**Brief:** Reproduce the items verbatim, starting with their first line and ending with the line that contains "Looking at the", both included. Omit the pictures from your copy.

**Records to use:**
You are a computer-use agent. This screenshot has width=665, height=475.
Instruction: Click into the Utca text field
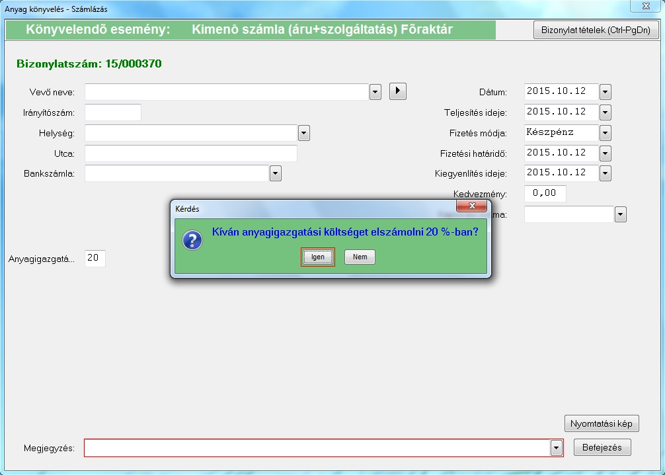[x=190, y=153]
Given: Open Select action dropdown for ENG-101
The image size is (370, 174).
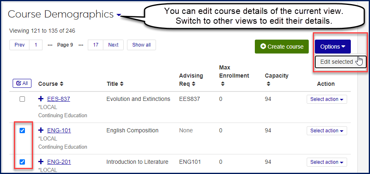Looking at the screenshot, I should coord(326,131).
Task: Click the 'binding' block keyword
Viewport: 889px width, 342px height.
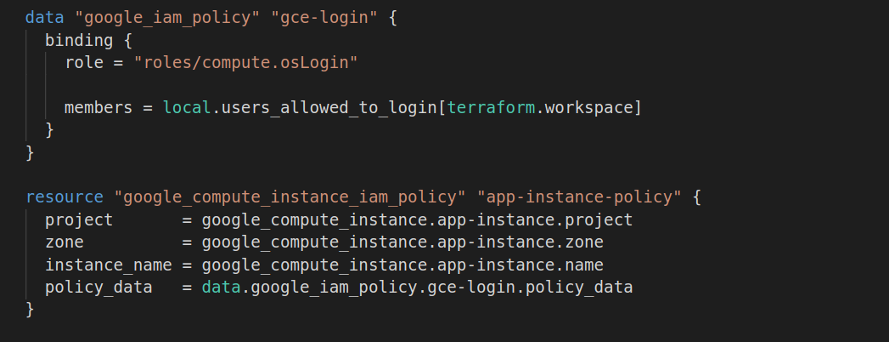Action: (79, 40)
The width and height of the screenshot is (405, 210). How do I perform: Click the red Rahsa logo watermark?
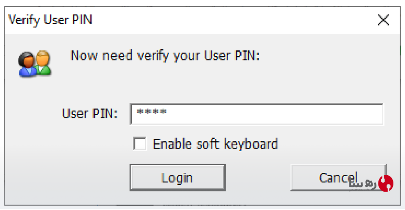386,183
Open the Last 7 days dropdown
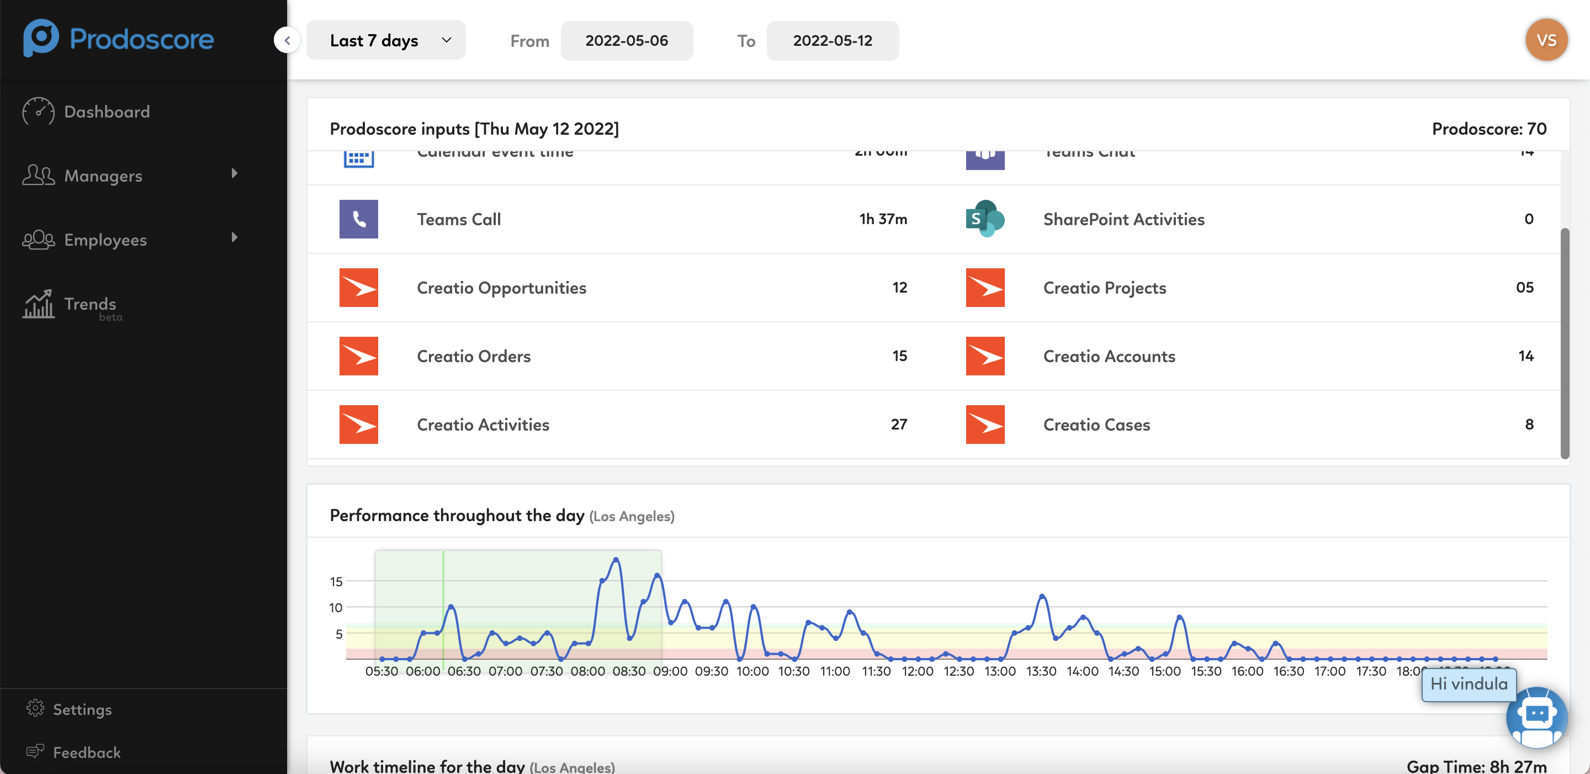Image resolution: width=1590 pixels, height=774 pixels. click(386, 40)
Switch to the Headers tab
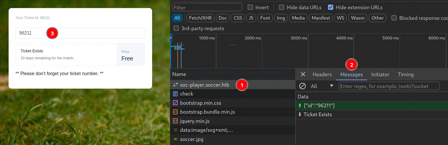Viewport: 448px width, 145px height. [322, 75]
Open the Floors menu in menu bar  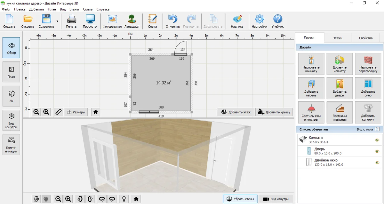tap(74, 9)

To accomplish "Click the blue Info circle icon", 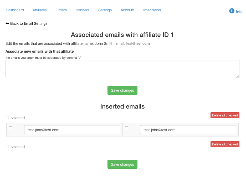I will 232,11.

**Answer:**
You are a computer-use agent. This screenshot has width=665, height=475.
Instruction: Click into the Utca text field
[x=190, y=153]
Given: Open Select action dropdown for ENG-101
The image size is (370, 174).
Looking at the screenshot, I should coord(326,131).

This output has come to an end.